Joining us from Iowa is Roger Wolf who is currently the Director of Environmental Programs and Services for the Iowa Soybean Association (ISA) and Executive Director of Agriculture's Clean Water Alliance. He is responsible for leading the creation, development and oversight of programs and services, designed to advance agricultural leadership in achieving data-driven environmental performance at farm and watershed scale, while maintaining or improving agronomic and economic performance.

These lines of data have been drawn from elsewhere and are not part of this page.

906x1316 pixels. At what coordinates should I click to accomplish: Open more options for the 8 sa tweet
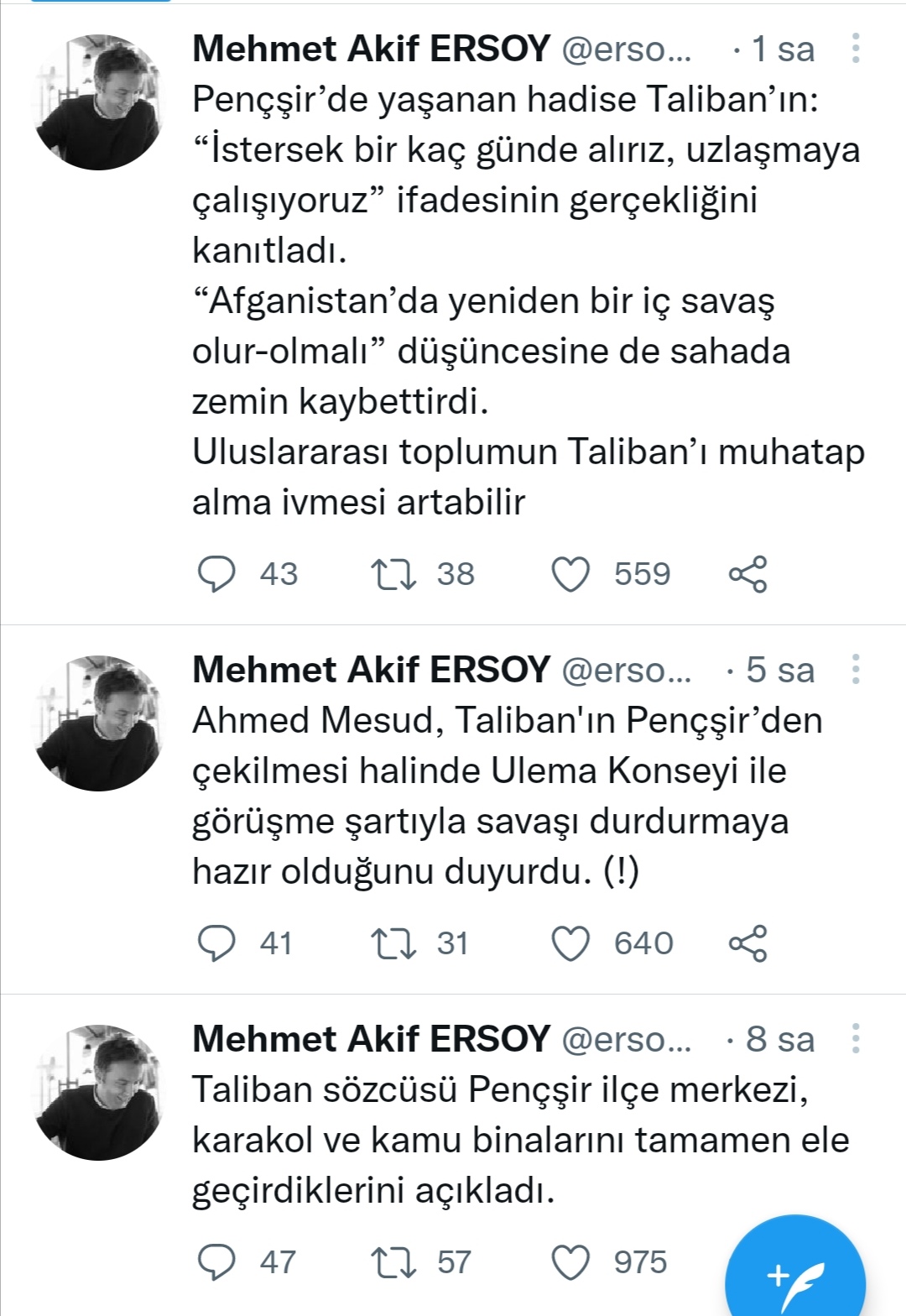(855, 1039)
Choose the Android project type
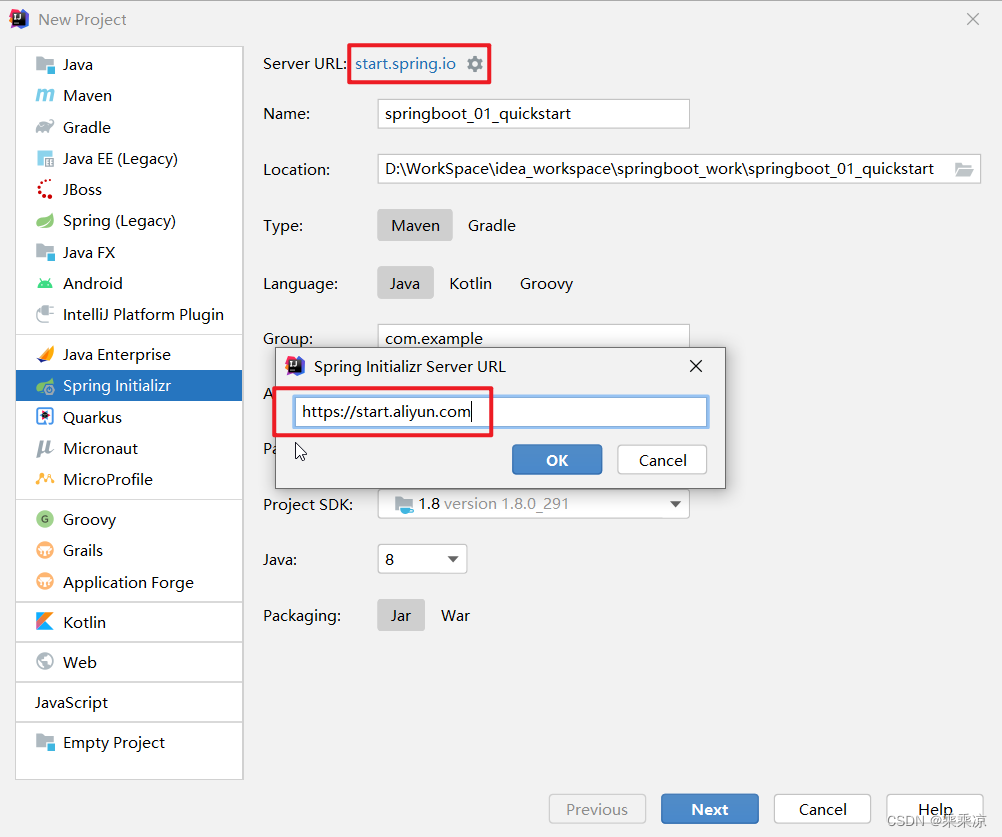This screenshot has height=837, width=1002. pos(91,283)
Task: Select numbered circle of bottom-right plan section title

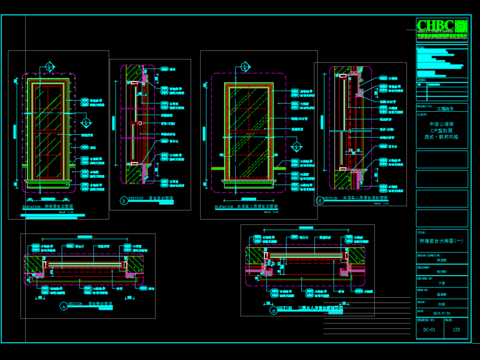Action: [x=273, y=311]
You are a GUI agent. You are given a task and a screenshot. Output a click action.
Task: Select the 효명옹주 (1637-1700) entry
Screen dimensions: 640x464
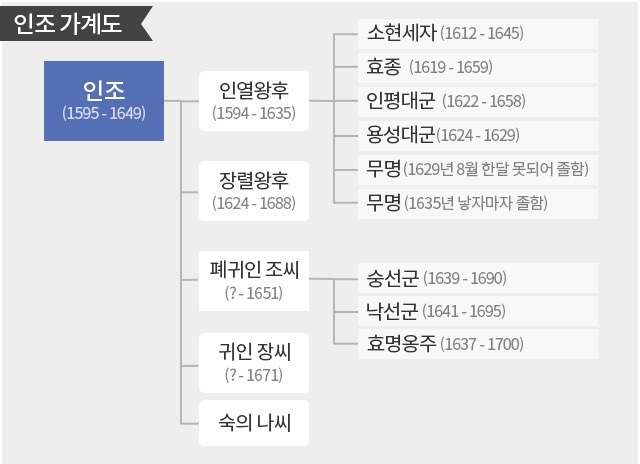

Plus a lineup of Minnesotans - including Dr. Dan Engstrom, Director of the St. Croix Watershed Research Station -- the environmental research center of the Science Museum of Minnesota -- and Adjunct Professor of Geology and Geophysics and Water Resources Science at the University of Minnesota. They will bring us up to date on the science of sediment source identification,  a set of goals for the Mississippi River, and a preview of a report the state is about to publish describing how to restore the river and cut in half the amount of sediment filling in Lake Pepin.

The excitement is building. There's a new sense of possibility in the air. Come join us at the St. James Hotel, April 26, 9 a.m. to 3 p.m., to start the ball rolling.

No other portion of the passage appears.